Starring Mahershala Ali and Naomie Harris, the film by director Barry Jenkins tells the life story of a young African-American struggling to find his place as he grows up poor in Miami.
The prize was only given to the film after a massive on-stage mix-up that led to La La Land first being given the award -- an Oscars moment sure to rank among the most infamous in history. "I told my students, 'Be in love with the process, not the result.'
I really wanted this result," Jenkins said as he accepted the award for best adapted screenplay -- one of three on the night for the film. Later, after the mistake, he told reporters: "It's unfortunate things happened the way they did but damn, we won best picture."
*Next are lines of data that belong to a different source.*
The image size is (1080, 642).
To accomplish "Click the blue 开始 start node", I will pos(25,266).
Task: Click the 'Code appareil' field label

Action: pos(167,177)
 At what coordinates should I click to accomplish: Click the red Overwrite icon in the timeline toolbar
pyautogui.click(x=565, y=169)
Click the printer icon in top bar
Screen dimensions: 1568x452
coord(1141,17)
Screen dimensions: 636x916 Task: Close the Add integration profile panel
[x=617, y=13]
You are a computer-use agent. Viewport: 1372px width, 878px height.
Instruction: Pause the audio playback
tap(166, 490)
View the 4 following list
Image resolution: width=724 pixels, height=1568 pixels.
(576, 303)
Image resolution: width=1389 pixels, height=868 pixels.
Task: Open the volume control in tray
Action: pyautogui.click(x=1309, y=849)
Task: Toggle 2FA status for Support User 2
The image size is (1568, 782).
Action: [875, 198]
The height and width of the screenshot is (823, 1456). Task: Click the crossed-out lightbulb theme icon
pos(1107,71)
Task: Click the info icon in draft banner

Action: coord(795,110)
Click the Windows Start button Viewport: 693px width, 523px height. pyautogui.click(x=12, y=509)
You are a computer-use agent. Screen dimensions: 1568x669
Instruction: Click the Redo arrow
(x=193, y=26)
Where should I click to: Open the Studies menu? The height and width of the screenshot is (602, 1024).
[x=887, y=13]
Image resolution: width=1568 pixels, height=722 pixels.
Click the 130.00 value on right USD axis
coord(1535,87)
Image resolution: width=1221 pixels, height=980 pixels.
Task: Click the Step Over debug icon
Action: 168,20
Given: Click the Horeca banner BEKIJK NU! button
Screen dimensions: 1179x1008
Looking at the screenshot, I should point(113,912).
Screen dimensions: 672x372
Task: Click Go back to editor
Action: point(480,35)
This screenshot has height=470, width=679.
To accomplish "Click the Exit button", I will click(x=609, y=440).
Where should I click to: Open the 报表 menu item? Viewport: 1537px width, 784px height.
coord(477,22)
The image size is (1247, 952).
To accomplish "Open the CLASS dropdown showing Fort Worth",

Played by three different actors at various stages in his young life, Chiron, the film's central character, grows up among drug addicts as he gradually comes to terms with his homosexuality.
The film has won plaudits as a vital portrait of contemporary African American life and is praised in equal measure as a groundbreaking and personal meditation on identity, family, friendship and love.
Set in Miami's notorious Liberty City public housing project, among the most crime-infested neighborhoods in America, "Moonlight" has won almost unanimous praise for its acting, direction, screenplay and cinematography.
It has an average rating of nine out of 10 from more than 200 reviews aggregated by film website Rotten Tomatoes. Moonlight uses one man's story to offer a remarkable and brilliantly crafted look at lives too rarely seen in cinema," the site's critical consensus reads.
Harris ("Spectre," "Mandela: Long Walk to Freedom") has earned nominations at all the major awards ceremonies for her intense performance as Chiron's crack-addicted single mother, but came out empty-handed.
She was beaten to the best supporting actress Oscar by Viola Davis, who picked up her statuette on her third try for "Fences," having previously been nominated for Doubt (2008) and The Help (2011). Moonlight had been pushing clear of the also-rans in the betting for best film but was still seen as significantly behind "La La Land."
The Oscar goes t0..oops!
The evening also represented a move towards burying the #OscarsSoWhite controversy of the past two years, with two of the four acting prizes and a handful of other major awards going to African American nominees.But the stunning final stumble was a nightmare of a Hollywood ending that no one wanted to see.
Tinseltown legends Warren Beatty and Faye Dunaway, stars of 1967 crime classic "Bonnie and Clyde" and both past Oscar winners, were meant to give the best picture Oscar to Barry Jenkins's film.
But after the pair were apparently handed the wrong envelope, she mistakenly called it for La La Land, Damien Chazelle's nostalgic musical. Scenes of confusion and embarrassment followed after the La La Land crew -- already on stage and delivering speeches -- suddenly realized the mistake and announced themselves that Moonlight had actually won.
Beatty, the 79-year-old veteran actor and director, said he'd been given the wrong envelope -- the one containing the card announcing La La Land star Emma Stone's best actress win.